“He's a young kid playing against men,” said John Marks, who coaches the 20-year-old Quick with the ECHL's Augusta (Ga.) Lynx. “But he's got a great attitude about being here and I think he realizes this league is good for him because he's getting a tremendous amount of ice time.”
Quick received a pro hockey version of baptism by fire after he left the University of Michigan last winter, midway through his freshman year. The Buffalo native played 21 games for the Wolverines, but they were all that stood between a rapid ascension from New England prep school competition to the American Hockey League.
After several weeks of practicing with the Norfolk Admirals, Quick got into 18 games down the stretch for the Lightning's affiliate, recording four assists and a minus-7 rating on a team out of playoff contention. He acquitted himself fairly well but also needed more than his share of ice bags after games.
“He got hammered in the defensive zone by guys licking their chops to put a hit on a small guy like him,” said Norfolk coach Darren Rumble. “He wasn't strong enough to move guys from in front of the net and he was having shoulder problems because of the pounding he was taking.”
Rumble, a former pro defenseman who played only three NHL games in his first four seasons under contract, decided it was best for Quick to play in the ECHL. There, he could concern himself with developing as a player rather than merely surviving.
“I was kind of in over my head,” Quick, 6-foot-1 and 185 pounds, said of his AHL time. “You get to a point where you just move the puck as fast as you can and try to avoid as much contact as you can.”
That realization has only come in the past two months, however, for Quick said he was surprised to be cut from Norfolk after playing in three preseason games. Following a summer of expecting to be back with the Admirals, his adjustment to playing in Augusta wasn't as smooth as it might have been.
“I kind of laid back and did things half-hearted,” said Quick, who had a goal, five points and a plus-1 rating in his first 12 Lynx games. “I had some bad games.”

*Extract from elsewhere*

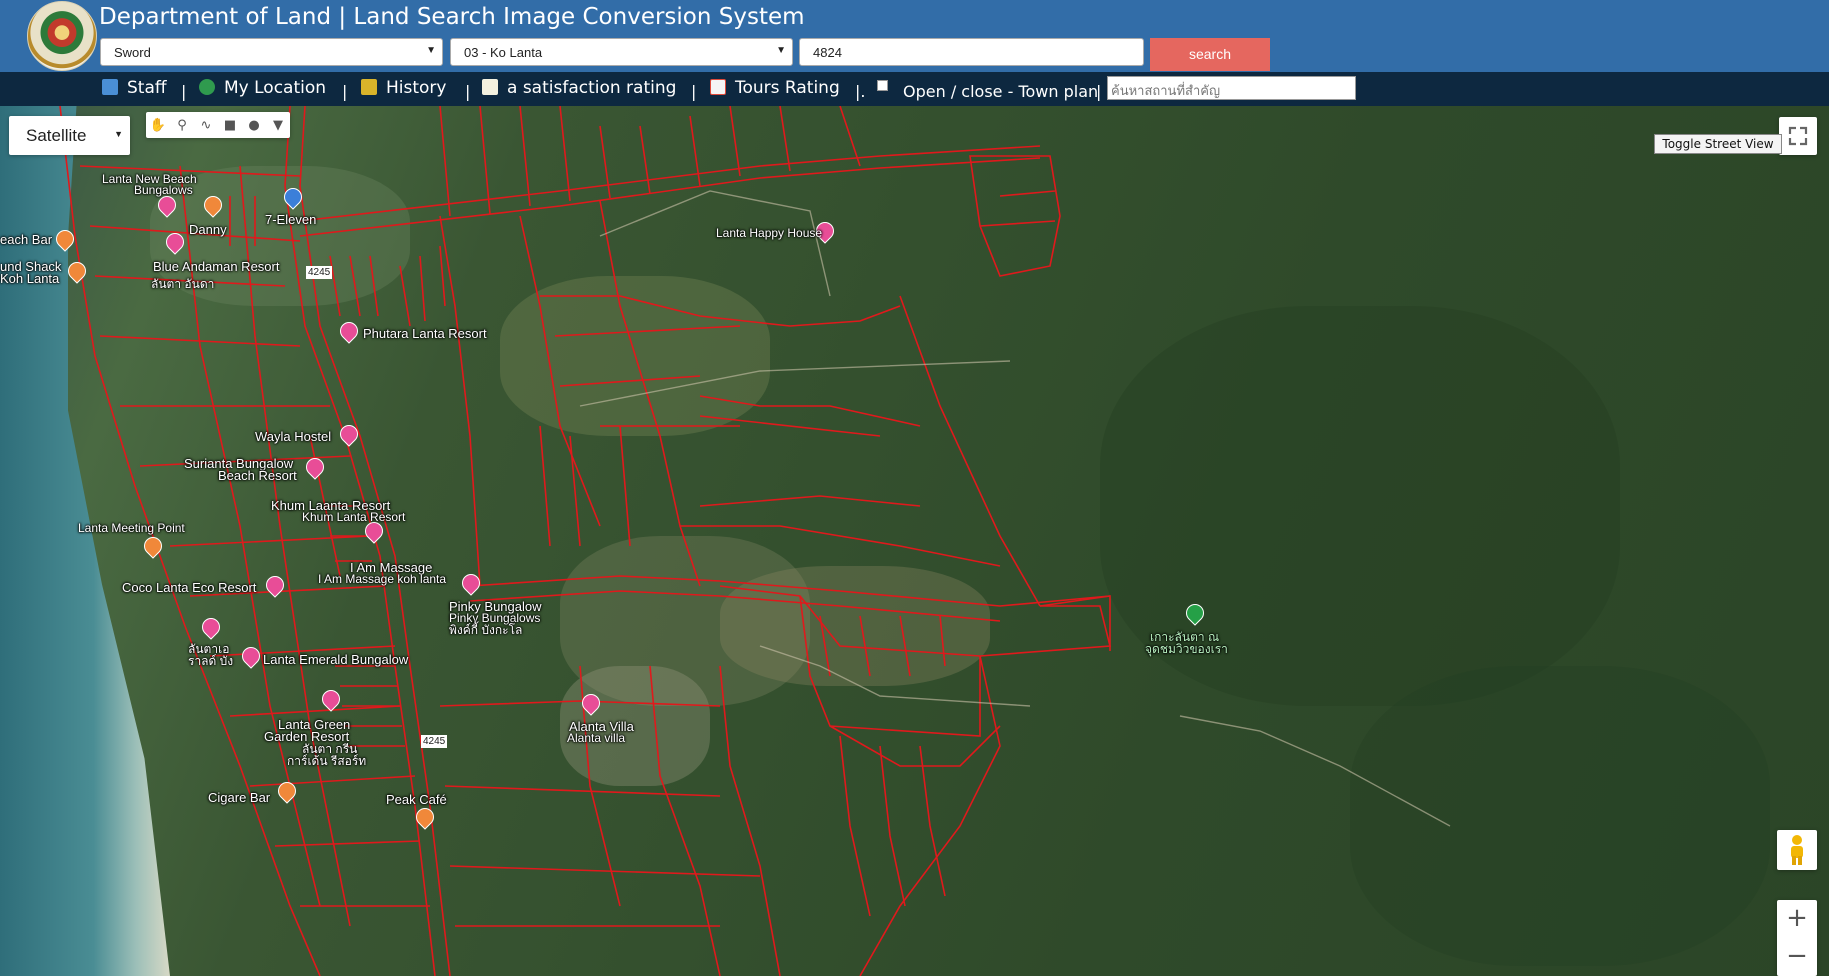  I want to click on place-label: Koh Lanta, so click(30, 278).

The wake-up call arrived when fellow Lightning prospect Justin Keller arrived from Norfolk and Quick realized the wing was conditioning, practicing and playing with higher intensity. Keller has since returned to the Admirals, but Chris Lawrence and Brent Henley are now down from Norfolk and reinforcing the lesson that progression is directly linked to effort.
“You see those guys are a lot farther along than you are and that's where you need to be,” Quick said. “I hold the puck too long and if I did that in the AHL, I'd be getting killed. I'm trying to work on that.”
He's also back to working out in the gym every day, something he'd gotten away from while alongside ECHL teammates he said “mostly play for fun”. It's true that fewer players at that level have realistic NHL dreams, but Marks noted most are older than Quick and more savvy in positioning and risk assessment.
“Kevin needs to let the puck do the work instead of relying on his skating and stickhandling to get himself out of trouble,” said Marks, a former NHL player. “Let him develop with us and maybe bring him up to Norfolk and look at him come playoff time. Then, next season, allow him to come to AHL camp and earn a job.”
It's tough to ask a young man just out of his teens to accept a long-term view. But Quick seems to have wrapped his mind around the concept that riding a bus throughout the Southeast with the Lynx isn't a waste of his time.
“I would love to be up there in Norfolk tomorrow but I don't expect it to happen anytime soon,” he said. “I've got to do more down here before they take a serious look at calling me back up.”